TASK GOAL:
Reproduce the following material verbatim, keeping every line as it appears.

---------- GIVEN DATA ----------

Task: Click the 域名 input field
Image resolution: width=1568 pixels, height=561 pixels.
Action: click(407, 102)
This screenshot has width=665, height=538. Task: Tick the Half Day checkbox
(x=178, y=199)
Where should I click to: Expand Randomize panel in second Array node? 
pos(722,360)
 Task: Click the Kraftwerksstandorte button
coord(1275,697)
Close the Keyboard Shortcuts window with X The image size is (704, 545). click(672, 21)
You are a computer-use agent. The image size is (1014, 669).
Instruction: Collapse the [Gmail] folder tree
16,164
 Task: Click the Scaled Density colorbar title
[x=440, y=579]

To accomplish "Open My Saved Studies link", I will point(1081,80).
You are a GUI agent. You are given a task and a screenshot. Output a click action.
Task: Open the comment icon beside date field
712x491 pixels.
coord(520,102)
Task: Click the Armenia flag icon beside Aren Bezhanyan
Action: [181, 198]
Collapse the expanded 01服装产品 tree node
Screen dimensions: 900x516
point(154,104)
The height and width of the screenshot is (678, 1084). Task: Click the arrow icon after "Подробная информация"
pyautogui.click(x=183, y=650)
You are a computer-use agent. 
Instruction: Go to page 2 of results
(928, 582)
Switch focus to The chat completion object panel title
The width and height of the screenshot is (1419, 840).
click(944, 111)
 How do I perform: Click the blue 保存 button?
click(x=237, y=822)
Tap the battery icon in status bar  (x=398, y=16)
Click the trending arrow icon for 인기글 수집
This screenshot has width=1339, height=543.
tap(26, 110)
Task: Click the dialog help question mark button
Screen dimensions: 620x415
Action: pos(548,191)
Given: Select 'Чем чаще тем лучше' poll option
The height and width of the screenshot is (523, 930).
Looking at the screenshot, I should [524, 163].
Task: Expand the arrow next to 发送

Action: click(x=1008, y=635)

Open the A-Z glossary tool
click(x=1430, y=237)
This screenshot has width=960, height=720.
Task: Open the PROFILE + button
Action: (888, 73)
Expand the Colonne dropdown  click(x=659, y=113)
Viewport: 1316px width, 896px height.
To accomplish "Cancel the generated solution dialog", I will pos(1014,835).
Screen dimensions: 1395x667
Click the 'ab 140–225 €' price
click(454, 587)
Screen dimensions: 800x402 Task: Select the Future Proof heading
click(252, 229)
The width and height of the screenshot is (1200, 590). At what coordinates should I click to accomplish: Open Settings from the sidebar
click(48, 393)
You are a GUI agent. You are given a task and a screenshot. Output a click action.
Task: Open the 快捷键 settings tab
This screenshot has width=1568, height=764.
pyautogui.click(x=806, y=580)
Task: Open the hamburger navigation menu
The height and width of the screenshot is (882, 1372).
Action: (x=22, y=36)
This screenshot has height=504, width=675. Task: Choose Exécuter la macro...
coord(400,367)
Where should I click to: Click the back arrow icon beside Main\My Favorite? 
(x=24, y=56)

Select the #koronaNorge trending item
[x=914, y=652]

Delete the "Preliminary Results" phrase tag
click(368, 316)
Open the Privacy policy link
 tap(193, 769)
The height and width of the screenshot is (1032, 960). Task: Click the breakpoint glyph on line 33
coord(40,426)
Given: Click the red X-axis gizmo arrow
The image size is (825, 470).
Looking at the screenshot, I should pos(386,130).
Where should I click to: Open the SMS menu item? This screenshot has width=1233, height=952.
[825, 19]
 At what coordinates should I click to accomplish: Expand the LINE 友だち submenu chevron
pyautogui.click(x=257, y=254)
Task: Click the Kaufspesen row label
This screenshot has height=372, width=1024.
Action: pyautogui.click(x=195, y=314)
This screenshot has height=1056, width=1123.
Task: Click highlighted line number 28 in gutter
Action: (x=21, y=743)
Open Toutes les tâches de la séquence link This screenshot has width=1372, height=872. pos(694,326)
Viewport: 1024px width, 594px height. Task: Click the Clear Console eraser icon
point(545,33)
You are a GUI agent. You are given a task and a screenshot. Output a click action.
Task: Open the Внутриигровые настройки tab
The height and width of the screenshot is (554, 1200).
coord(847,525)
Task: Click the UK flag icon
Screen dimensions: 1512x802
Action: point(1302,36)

----------

FULL ANSWER:
Task: Click the 域名 input field
Image resolution: width=1568 pixels, height=561 pixels.
Action: click(407, 102)
This screenshot has width=665, height=538. Task: Tick the Half Day checkbox
(x=178, y=199)
Where should I click to: Expand Randomize panel in second Array node? 
pos(722,360)
 Task: Click the Kraftwerksstandorte button
coord(1275,697)
Close the Keyboard Shortcuts window with X The image size is (704, 545). click(672, 21)
You are a computer-use agent. The image size is (1014, 669).
Instruction: Collapse the [Gmail] folder tree
16,164
 Task: Click the Scaled Density colorbar title
[x=440, y=579]

To accomplish "Open My Saved Studies link", I will point(1081,80).
You are a GUI agent. You are given a task and a screenshot. Output a click action.
Task: Open the comment icon beside date field
712x491 pixels.
coord(520,102)
Task: Click the Armenia flag icon beside Aren Bezhanyan
Action: [181, 198]
Collapse the expanded 01服装产品 tree node
Screen dimensions: 900x516
point(154,104)
The height and width of the screenshot is (678, 1084). Task: Click the arrow icon after "Подробная информация"
pyautogui.click(x=183, y=650)
You are a computer-use agent. 
Instruction: Go to page 2 of results
(928, 582)
Switch focus to The chat completion object panel title
The width and height of the screenshot is (1419, 840).
click(944, 111)
 How do I perform: Click the blue 保存 button?
click(x=237, y=822)
Tap the battery icon in status bar  (x=398, y=16)
Click the trending arrow icon for 인기글 수집
This screenshot has width=1339, height=543.
tap(26, 110)
Task: Click the dialog help question mark button
Screen dimensions: 620x415
Action: pos(548,191)
Given: Select 'Чем чаще тем лучше' poll option
The height and width of the screenshot is (523, 930).
Looking at the screenshot, I should [524, 163].
Task: Expand the arrow next to 发送

Action: click(x=1008, y=635)

Open the A-Z glossary tool
click(x=1430, y=237)
This screenshot has width=960, height=720.
Task: Open the PROFILE + button
Action: (888, 73)
Expand the Colonne dropdown  click(x=659, y=113)
Viewport: 1316px width, 896px height.
To accomplish "Cancel the generated solution dialog", I will pos(1014,835).
Screen dimensions: 1395x667
Click the 'ab 140–225 €' price
click(454, 587)
Screen dimensions: 800x402 Task: Select the Future Proof heading
click(252, 229)
The width and height of the screenshot is (1200, 590). At what coordinates should I click to accomplish: Open Settings from the sidebar
click(48, 393)
You are a GUI agent. You are given a task and a screenshot. Output a click action.
Task: Open the 快捷键 settings tab
This screenshot has width=1568, height=764.
pyautogui.click(x=806, y=580)
Task: Open the hamburger navigation menu
The height and width of the screenshot is (882, 1372).
Action: (x=22, y=36)
This screenshot has height=504, width=675. Task: Choose Exécuter la macro...
coord(400,367)
Where should I click to: Click the back arrow icon beside Main\My Favorite? 
(x=24, y=56)

Select the #koronaNorge trending item
[x=914, y=652]

Delete the "Preliminary Results" phrase tag
click(368, 316)
Open the Privacy policy link
 tap(193, 769)
The height and width of the screenshot is (1032, 960). Task: Click the breakpoint glyph on line 33
coord(40,426)
Given: Click the red X-axis gizmo arrow
The image size is (825, 470).
Looking at the screenshot, I should pos(386,130).
Where should I click to: Open the SMS menu item? This screenshot has width=1233, height=952.
[825, 19]
 At what coordinates should I click to accomplish: Expand the LINE 友だち submenu chevron
pyautogui.click(x=257, y=254)
Task: Click the Kaufspesen row label
This screenshot has height=372, width=1024.
Action: pyautogui.click(x=195, y=314)
This screenshot has height=1056, width=1123.
Task: Click highlighted line number 28 in gutter
Action: (x=21, y=743)
Open Toutes les tâches de la séquence link This screenshot has width=1372, height=872. pos(694,326)
Viewport: 1024px width, 594px height. Task: Click the Clear Console eraser icon
point(545,33)
You are a GUI agent. You are given a task and a screenshot. Output a click action.
Task: Open the Внутриигровые настройки tab
The height and width of the screenshot is (554, 1200).
coord(847,525)
Task: Click the UK flag icon
Screen dimensions: 1512x802
Action: point(1302,36)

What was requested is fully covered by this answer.